##### Excerpt #####
In a 27-page filing, Torrez asked the state Supreme Court to strike down the ordinances, arguing they violate civil rights guaranteed by the state Constitution.
The city- and county-level measures also infringe on the state’s authority to regulate health care, Torrez said, and they attempt to create a series of local abortion bans.
“It is simply inappropriate, unlawful and unconstitutional for local governments to use their limited authority to try to create a patchwork of regulations that would deny women access to essential health care services in their community,” Torrez said Monday in a news conference in his office.
The legal challenge comes after the cities of Hobbs and Clovis, and the counties of Lea and Roosevelt passed local ordinances targeting abortion. The votes followed the U.S. Supreme Court decision last year ending abortion rights at the federal level and sending the issue to the states.
The local measures in New Mexico vary, but they generally aim to ban use of the mail or other interstate carriers to deliver abortion drugs, citing a federal law. The Roosevelt County ordinance also says it would be enforced by allowing individuals to file civil lawsuits seeking damages of at least $100,000.
Roosevelt County Commissioner Rodney Savage, a Republican from Portales, said Monday he believes the county ordinance is on sound legal footing.
“It’s being litigated, we have a difference of opinion, and the courts will have to decide,” he told the Journal.
Roosevelt County attorney Michael I. Garcia said the county will respond in court to the attorney general’s petition.
“In the meantime,” he said, “I prefer not to speculate about litigation while it’s in the process.”
In a written statement, Hobbs Mayor Sam Cobb said the ordinance in his city was thoroughly analyzed in public meetings and supported by city residents.
“The Ordinance does not ban abortions or abortion clinics in Hobbs,” he said. “I would invite anyone that has heard otherwise to read the Ordinance in detail.”
Torrez, a Democrat, contends that the city and county ordinances misinterpret a 19th-century federal law on the mail and conflict with state law regulating the practice of medicine.
Furthermore, he said, the ordinances violate the state Constitution’s guarantees to equal rights, liberty and privacy – which he said are more robust than what’s outlined in the U.S. Constitution.
“We have the ability to provide enhanced rights,” Torrez said.
Democratic state lawmakers, meanwhile, say they will pursue legislation this year that would explicitly prohibit local abortion bans or other discrimination against an individual’s right to health care related to gender.
A 60-day session began just last week and no action on abortion has been taken.
Torrez said his petition does not hinge on the outcome of state legislation. The state Supreme Court, he said, is already empowered to interpret the Constitution and evaluate the abortion ordinances.
For decades, New Mexico had an unenforceable law on the books making abortion a crime, but legislators and Gov. Michelle Lujan Grisham repealed it in 2021, before last year’s Supreme Court decision.
##### Data shown #####
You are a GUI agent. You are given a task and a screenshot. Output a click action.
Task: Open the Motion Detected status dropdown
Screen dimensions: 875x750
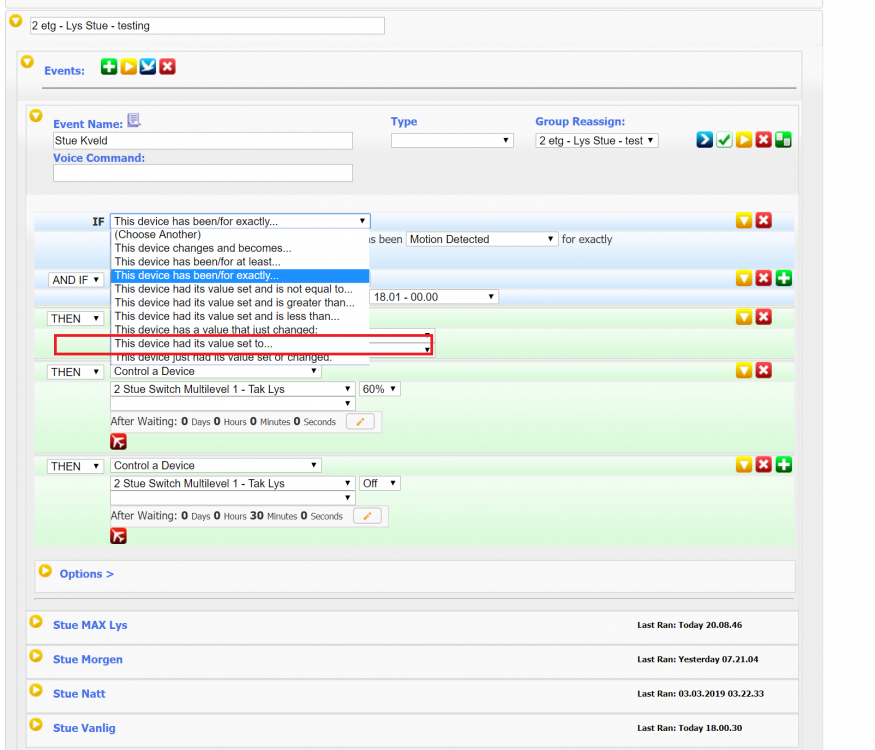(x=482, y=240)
#####
##### Data shown #####
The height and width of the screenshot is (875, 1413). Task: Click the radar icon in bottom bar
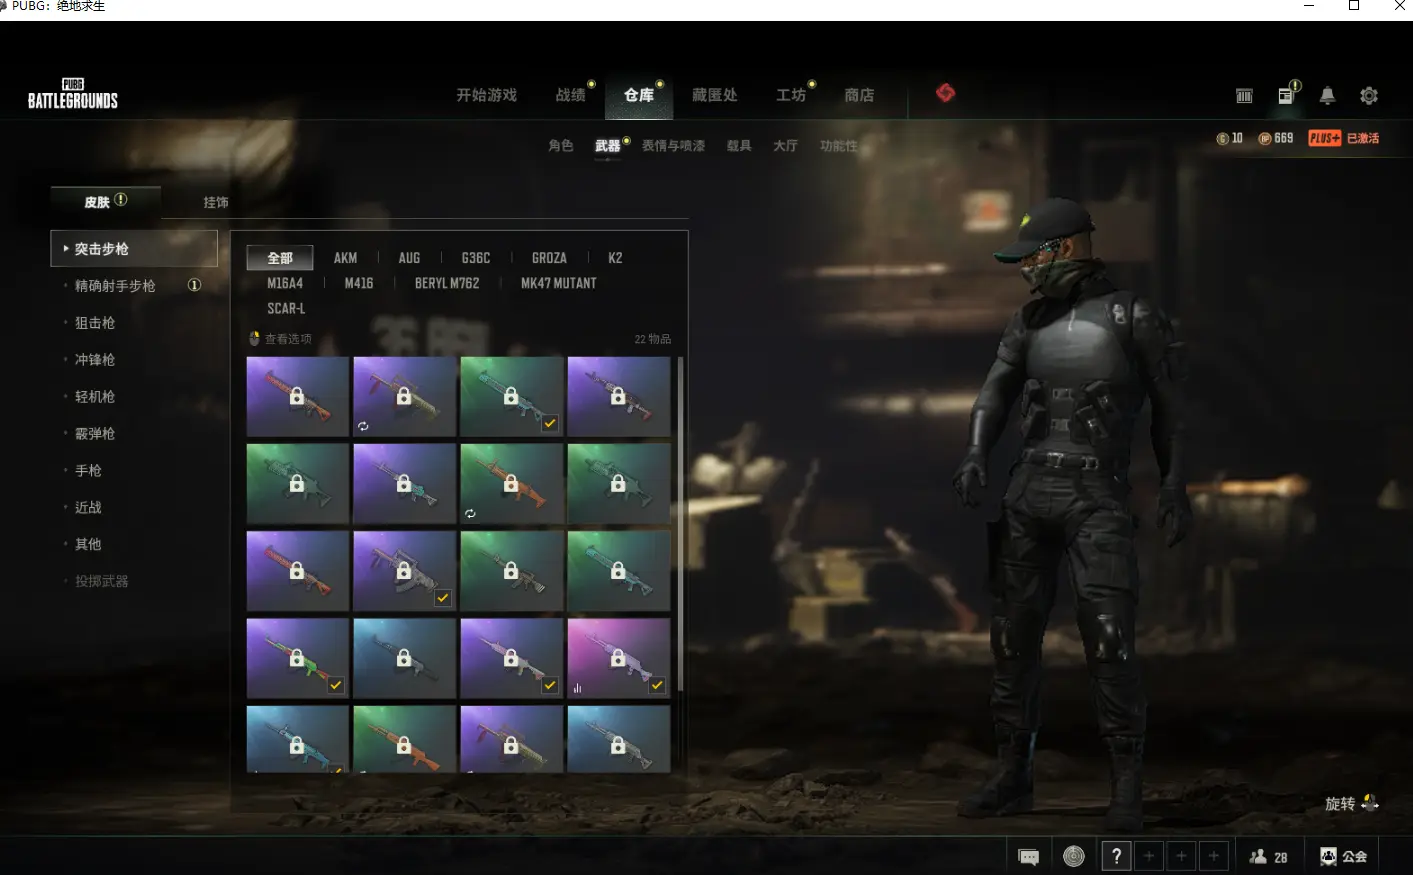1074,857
#####
Work instructions:
a) List the cities and counties that the article on the abortion ordinances says passed local ordinances targeting abortion.
b) Copy the passage of the article on the abortion ordinances from "Roosevelt County attorney" to "practice of medicine.".

Outputs for the tasks:
a)
- Hobbs (city)
- Clovis (city)
- Lea (county)
- Roosevelt (county)

b)
Roosevelt County attorney Michael I. Garcia said the county will respond in court to the attorney general’s petition.
“In the meantime,” he said, “I prefer not to speculate about litigation while it’s in the process.”
In a written statement, Hobbs Mayor Sam Cobb said the ordinance in his city was thoroughly analyzed in public meetings and supported by city residents.
“The Ordinance does not ban abortions or abortion clinics in Hobbs,” he said. “I would invite anyone that has heard otherwise to read the Ordinance in detail.”
Torrez, a Democrat, contends that the city and county ordinances misinterpret a 19th-century federal law on the mail and conflict with state law regulating the practice of medicine.